Note: We will state the obvious here, that this is true for both men and women, in accordance with what has been stated above regarding their equivalency in the search for carnal satisfaction from one another.

Finally, the author of marginal notes on Tafsīr alJalālayn Aḥmad alṢāwī states: ‘One of the gnostics [ʿārifīn] has mentioned that intercourse is one of the avenues towards reaching [the ma’rifa of] Allāh’.

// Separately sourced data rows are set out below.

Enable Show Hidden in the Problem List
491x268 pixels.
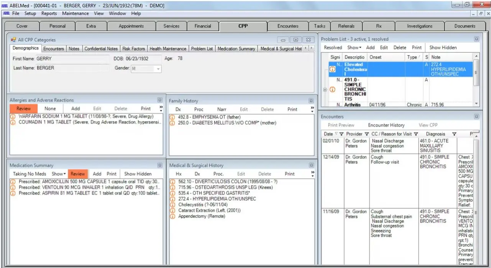click(442, 47)
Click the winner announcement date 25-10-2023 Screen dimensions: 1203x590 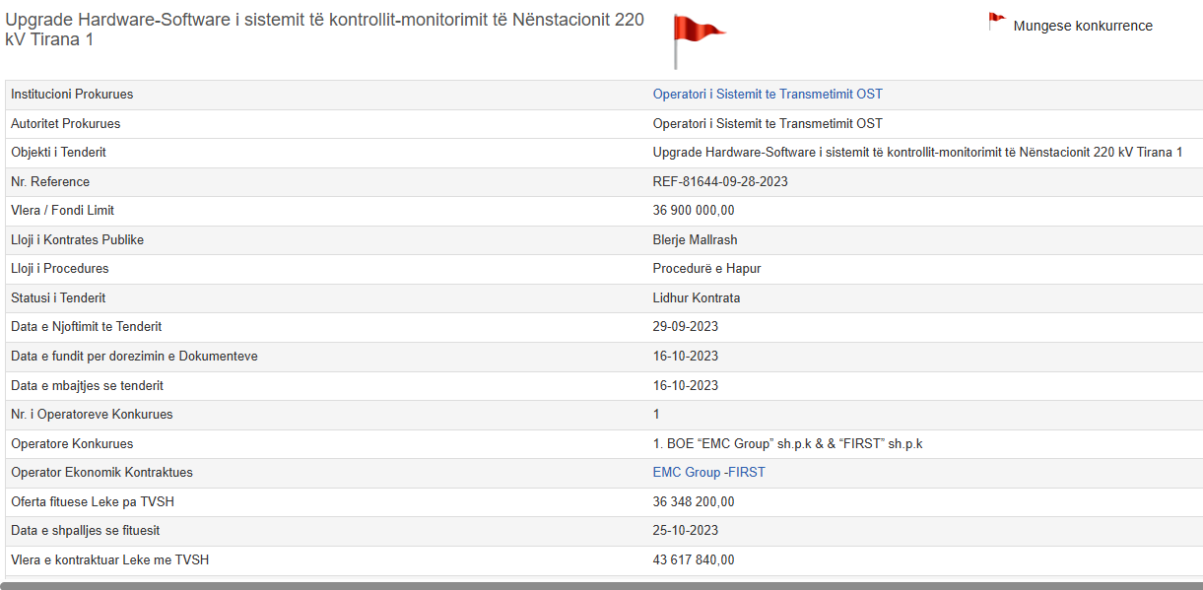pos(686,531)
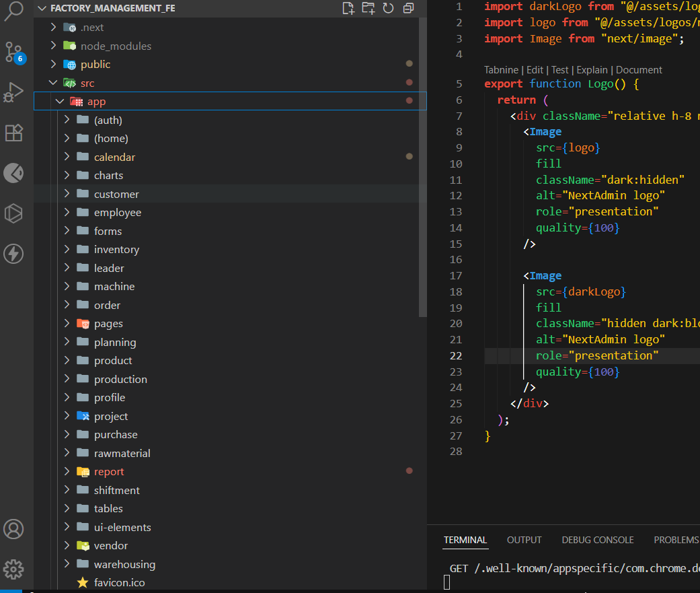Screen dimensions: 700x593
Task: Collapse all folders in Explorer
Action: point(408,8)
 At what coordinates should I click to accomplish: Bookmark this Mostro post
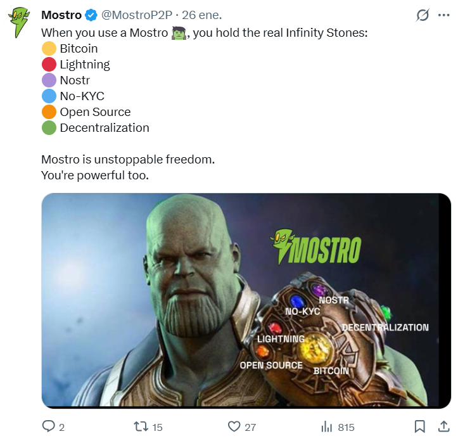tap(419, 426)
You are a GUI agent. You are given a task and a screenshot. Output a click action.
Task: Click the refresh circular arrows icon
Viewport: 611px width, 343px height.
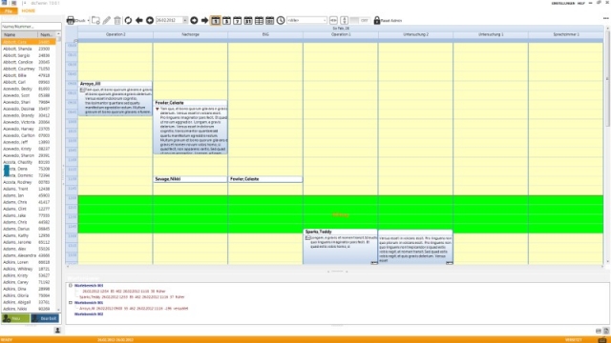tap(128, 20)
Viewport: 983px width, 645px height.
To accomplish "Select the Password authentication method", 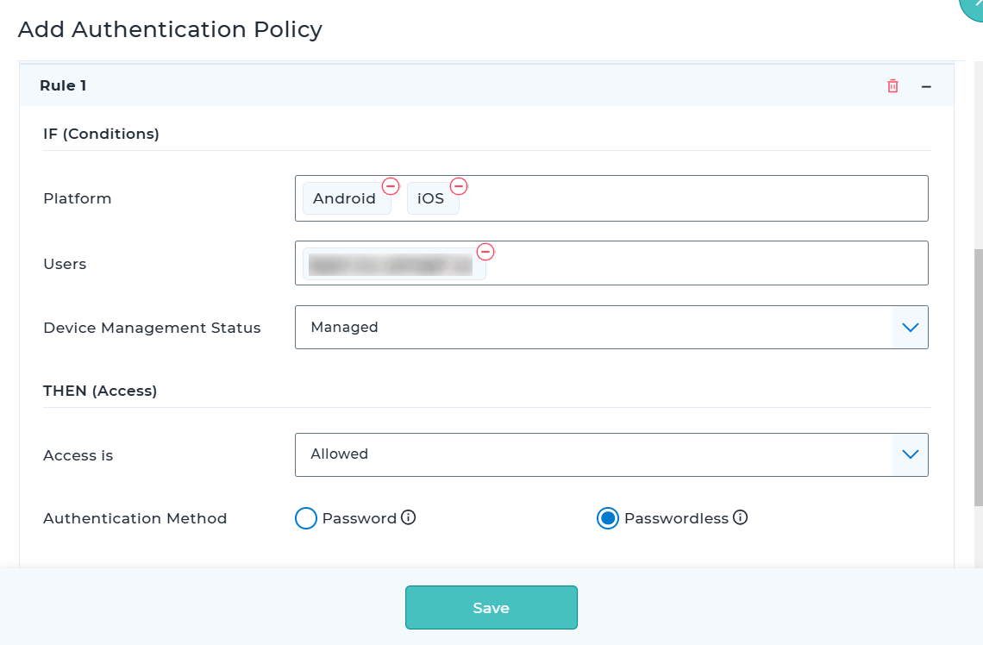I will click(306, 518).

These last statements from the ṣālihīn should serve as an admonition as well as an encouragement to the Muslim brothers who are lacking in being mindful of their spouse’s sexual needs. They may beg the question: is it a deficiency in taqwā which causes a man to not be mindful of this? It clearly makes the case for an opportunity for spiritual development through the act of intimacy

There are many related subjects which have not been discussed here, as the intent was very specific. However, our brothers and sisters should certainly take it upon themselves to contribute in educating the Muslims on those issues. Issues such as: the need and importance of marriage counseling; how to nurture a good relationship outside of the bedroom; how to address psychological and/or medical issues related to intimacy; how to educate Muslim adolescents (girls and boys alike) on sexuality, etc. There are, alḥamdulillāh, many competent and articulate brothers and sisters who specialize in different fields, and/or have valuable life experience which can be put to the profit of the Muslim Ummah

And we all ask Allāh for tawfīq.

PDF of sources in Arabic with references

  1. Aḥkāmul-Qurʾān, Vol. 3 p. 380
  2. Tafsīr al-Qurṭubī, Vol. 16 p. 412
  3. Idem.
  4. Tafsīr al-Qurṭubī, Vol. 12 p. 329
  5.  Faidhul-qadīr, Vol. 1 p. 325. Ḥadīth n. 548. 
  6.  Faidhul-qadīr, Vol. 1 p. 325. Ḥadīth n. 549.
  7.  Al-Manāwi mentions that this is mustahab, and he is correct.  However, the statement of istiḥbāb is only to encourage this action, in order to avoid harm to the woman.  If she is being harmed by the lack of satisfaction, then it becomes wājib.  
  8.  Faidhul-qadīr, Vol. 3 p. 493. Ḥadīth n. 4093.
  9.  Sharḥ al-Naṣīḥa, Ibn-Zukrī Al-Fāsī, p. 651.
  10.  Reference from Hikam.
  11.  Qurratul-ʿuyūn bi-sharḥ naẓm ibn-Yaʾmūn, p. 48. 
  12. It is worthy to mention here that the commentators of hadith have determined that “three things” is an addition from the narrator as opposed to being the speech of the Nabi SAW.  Salat is not part of worldly matters. The hadith should therefore be: ‘Among your worldly matters perfume and women have been made beloved to me and the coolness of my eyes has been placed in salat’.
  13.  Tafsir al-Qurtubi, Vol. 6 p. 419.
  14.  Ḥāshiya al-Ṣāwī, Vol. 3 p. 204.